**Problem to solve**
In the data below, put every line from the line with "Click the Dashboard icon in sidebar" to the line with "Choose the Merge", including both of those lines, into a JSON list of strings. Use one string per line and leave out blank lines.
-- BEGIN --
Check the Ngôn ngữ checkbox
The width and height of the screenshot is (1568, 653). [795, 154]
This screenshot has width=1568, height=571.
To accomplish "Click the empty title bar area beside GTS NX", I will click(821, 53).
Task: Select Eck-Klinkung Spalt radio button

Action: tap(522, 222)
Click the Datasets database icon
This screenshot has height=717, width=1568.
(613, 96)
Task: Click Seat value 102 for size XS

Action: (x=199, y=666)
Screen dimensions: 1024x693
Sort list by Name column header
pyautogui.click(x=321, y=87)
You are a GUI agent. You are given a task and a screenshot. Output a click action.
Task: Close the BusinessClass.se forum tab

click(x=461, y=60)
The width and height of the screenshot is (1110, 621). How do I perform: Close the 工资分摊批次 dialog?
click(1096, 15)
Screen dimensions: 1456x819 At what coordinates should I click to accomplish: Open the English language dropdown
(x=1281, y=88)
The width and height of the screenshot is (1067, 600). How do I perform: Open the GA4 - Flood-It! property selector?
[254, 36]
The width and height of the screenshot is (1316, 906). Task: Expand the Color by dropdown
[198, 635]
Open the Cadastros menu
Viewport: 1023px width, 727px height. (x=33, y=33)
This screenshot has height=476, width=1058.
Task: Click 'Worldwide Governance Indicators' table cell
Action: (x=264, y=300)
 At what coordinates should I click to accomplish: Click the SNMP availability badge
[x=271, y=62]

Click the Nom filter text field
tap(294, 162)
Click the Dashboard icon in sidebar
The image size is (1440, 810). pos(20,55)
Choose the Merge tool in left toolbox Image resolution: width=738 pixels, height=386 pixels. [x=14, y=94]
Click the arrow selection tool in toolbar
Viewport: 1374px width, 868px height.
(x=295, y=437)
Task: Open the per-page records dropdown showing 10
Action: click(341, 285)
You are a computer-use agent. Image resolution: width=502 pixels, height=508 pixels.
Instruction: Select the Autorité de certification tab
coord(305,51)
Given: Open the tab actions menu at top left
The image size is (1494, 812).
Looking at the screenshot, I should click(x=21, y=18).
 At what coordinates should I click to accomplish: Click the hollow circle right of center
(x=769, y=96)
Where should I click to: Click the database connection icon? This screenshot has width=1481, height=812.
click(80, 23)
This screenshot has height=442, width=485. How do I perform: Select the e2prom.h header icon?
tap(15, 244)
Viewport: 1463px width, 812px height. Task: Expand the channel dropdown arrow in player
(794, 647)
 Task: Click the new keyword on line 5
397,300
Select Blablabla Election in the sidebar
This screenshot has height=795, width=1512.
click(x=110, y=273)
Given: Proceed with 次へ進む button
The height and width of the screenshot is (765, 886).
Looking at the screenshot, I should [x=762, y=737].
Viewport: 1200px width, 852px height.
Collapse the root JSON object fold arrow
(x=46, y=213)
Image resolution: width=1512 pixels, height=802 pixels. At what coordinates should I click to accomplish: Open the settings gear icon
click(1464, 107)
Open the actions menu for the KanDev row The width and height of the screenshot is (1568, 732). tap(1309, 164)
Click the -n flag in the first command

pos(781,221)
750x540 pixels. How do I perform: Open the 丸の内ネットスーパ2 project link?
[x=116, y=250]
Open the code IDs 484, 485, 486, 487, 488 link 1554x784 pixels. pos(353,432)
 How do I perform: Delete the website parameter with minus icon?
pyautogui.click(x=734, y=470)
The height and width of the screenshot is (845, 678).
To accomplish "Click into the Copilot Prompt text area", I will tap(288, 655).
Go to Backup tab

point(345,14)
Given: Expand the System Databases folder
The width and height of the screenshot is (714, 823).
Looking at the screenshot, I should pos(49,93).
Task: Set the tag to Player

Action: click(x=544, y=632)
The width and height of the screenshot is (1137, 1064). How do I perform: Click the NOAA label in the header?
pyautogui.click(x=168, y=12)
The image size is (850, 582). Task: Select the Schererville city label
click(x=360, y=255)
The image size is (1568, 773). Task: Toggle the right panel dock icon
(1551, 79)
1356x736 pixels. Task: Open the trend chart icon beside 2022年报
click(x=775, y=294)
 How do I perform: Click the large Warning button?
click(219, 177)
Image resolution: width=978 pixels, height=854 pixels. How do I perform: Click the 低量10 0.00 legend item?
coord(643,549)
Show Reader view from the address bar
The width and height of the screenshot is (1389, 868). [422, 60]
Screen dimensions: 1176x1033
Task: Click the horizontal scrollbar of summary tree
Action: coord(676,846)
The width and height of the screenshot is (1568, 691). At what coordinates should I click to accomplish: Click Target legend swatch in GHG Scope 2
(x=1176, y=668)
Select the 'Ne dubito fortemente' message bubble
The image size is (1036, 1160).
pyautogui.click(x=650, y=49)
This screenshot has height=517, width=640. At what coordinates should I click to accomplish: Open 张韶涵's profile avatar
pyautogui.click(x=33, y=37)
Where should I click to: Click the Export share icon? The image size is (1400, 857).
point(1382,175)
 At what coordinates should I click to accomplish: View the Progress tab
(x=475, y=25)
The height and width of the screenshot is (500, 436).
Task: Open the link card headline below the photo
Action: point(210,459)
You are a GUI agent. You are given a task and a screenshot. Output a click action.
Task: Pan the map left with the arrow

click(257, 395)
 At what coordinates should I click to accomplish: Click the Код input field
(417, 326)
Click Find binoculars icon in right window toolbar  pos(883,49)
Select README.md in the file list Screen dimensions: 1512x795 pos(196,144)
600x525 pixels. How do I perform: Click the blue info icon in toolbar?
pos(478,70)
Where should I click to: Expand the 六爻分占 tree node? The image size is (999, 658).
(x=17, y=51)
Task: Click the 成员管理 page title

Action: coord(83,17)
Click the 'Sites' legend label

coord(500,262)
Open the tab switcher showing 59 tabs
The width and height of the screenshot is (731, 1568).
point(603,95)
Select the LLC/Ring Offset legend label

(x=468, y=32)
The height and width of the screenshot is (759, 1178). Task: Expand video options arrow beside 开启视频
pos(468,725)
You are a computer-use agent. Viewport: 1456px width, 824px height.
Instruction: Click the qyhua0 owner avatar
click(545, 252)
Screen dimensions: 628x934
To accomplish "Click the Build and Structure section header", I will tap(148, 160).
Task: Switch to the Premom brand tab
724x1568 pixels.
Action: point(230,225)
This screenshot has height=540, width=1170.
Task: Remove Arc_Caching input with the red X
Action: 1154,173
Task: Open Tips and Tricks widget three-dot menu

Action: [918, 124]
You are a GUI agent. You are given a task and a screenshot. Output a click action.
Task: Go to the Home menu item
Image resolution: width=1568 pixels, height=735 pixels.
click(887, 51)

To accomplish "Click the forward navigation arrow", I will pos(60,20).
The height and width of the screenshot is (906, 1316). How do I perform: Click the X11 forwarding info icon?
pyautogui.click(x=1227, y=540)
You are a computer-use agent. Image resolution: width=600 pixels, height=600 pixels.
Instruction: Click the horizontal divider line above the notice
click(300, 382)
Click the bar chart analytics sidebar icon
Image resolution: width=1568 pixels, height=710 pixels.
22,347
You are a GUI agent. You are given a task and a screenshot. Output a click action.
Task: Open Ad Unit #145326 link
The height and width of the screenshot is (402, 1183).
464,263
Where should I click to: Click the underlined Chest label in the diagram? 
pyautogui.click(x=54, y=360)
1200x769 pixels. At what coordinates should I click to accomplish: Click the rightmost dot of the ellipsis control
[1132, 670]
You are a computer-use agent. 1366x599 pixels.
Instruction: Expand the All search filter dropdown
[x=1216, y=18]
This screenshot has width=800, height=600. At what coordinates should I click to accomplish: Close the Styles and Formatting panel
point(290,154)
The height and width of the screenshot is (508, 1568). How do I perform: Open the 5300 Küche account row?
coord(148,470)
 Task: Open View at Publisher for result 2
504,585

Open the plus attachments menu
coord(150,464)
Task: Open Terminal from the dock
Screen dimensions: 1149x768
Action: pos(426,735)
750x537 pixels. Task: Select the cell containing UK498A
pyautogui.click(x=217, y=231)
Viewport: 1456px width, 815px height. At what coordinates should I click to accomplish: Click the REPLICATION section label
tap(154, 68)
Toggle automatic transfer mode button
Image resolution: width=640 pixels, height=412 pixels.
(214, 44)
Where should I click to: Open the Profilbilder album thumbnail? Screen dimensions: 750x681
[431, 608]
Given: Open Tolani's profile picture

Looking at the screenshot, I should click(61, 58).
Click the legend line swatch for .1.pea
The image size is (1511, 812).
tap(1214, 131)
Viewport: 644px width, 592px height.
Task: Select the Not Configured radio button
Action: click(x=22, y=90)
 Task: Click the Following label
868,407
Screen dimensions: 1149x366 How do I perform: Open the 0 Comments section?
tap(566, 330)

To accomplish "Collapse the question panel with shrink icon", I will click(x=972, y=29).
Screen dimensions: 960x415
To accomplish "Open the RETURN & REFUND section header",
-- END --
**Result**
[
  "Click the Dashboard icon in sidebar",
  "The image size is (1440, 810). pos(20,55)",
  "Choose the Merge tool in left toolbox Image resolution: width=738 pixels, height=386 pixels. [x=14, y=94]"
]